Bakteri mampu berkembang biak dengan cepat dan mudah beradaptasi dengan
lingkungannya. Bakteri juga mampu menyesuaikan dirinya terhadap efek antibiotik.
Kemampuan bakteri resisten terhadap antibiotik disebut dengan resistensi antibiotik. Bakteri
dikatakan resisten apabila suatu antibiotik tidak dapat menghambat pertumbuhan bakteri padahal
sebelumnya bakteri tersebut sensitif terhadap antibiotik tersebut.
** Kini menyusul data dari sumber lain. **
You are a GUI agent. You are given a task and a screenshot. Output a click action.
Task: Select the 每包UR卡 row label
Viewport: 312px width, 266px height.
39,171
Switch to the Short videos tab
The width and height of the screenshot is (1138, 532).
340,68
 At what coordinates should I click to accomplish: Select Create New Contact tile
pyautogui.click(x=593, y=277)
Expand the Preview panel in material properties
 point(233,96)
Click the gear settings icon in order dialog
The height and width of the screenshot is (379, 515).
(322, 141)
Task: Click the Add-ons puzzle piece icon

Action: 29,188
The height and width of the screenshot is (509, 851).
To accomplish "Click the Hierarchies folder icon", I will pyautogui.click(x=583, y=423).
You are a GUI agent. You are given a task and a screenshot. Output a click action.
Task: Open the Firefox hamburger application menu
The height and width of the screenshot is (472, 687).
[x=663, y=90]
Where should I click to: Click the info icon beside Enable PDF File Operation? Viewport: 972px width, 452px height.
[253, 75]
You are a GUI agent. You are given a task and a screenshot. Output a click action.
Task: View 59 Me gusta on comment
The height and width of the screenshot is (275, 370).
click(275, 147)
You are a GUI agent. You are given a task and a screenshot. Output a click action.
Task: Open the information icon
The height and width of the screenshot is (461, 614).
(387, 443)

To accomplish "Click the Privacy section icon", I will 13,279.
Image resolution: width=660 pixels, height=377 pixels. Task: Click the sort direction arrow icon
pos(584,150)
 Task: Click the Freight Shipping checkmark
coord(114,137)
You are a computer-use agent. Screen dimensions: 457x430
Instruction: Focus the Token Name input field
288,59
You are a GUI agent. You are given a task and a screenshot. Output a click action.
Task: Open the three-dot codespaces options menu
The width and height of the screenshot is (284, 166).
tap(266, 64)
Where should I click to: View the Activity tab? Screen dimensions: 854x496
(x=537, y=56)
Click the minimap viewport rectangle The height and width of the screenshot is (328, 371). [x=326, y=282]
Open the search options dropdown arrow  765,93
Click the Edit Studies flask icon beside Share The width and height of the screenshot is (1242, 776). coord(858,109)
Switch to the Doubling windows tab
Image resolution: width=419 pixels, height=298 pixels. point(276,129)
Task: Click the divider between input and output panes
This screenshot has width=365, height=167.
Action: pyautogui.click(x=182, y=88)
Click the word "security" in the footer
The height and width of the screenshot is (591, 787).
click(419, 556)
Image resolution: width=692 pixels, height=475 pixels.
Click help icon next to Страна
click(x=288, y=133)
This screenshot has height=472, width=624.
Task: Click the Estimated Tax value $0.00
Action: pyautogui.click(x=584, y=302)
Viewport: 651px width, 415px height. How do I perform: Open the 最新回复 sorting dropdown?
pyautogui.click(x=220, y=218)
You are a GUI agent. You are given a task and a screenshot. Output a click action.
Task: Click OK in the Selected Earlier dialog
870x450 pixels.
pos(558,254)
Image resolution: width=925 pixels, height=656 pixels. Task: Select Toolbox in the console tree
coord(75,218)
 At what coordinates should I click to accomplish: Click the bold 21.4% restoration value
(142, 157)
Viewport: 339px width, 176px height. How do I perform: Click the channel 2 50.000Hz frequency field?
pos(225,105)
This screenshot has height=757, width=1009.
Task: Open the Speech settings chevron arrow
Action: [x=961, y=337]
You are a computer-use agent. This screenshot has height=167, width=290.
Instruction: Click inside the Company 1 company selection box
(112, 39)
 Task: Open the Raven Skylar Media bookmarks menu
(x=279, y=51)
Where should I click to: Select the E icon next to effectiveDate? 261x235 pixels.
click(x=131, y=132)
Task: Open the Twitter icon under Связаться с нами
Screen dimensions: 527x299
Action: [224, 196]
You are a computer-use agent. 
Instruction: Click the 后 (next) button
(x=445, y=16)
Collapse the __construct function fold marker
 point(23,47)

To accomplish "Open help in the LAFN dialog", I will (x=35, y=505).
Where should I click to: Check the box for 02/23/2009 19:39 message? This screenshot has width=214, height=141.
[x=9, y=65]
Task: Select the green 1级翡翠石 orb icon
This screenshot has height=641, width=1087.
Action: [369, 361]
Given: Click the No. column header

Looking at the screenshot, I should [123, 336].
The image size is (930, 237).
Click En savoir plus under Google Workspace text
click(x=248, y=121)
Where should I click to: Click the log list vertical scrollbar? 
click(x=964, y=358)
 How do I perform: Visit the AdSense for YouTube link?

Resistensi antibiotik
merupakanmasalah kesehatan global saat ini. Ketika terinfeksi bakteri yang resisten terhadap
antibiotik, pengobatan menjadi lebih sulit sehingga harus menggunakan obat yang lebih kuat dan
lebih mahal dengan lebih banyak efek samping. Penggunaan antibiotik dalam jangka waktu yang
lamamemiliki efek samping antara lain: diare, muntah, mual, kekebalan tubuh menurun,
pembentukan batu ginjal, gangguan pembekuan darah, dan gangguan fungsi hati.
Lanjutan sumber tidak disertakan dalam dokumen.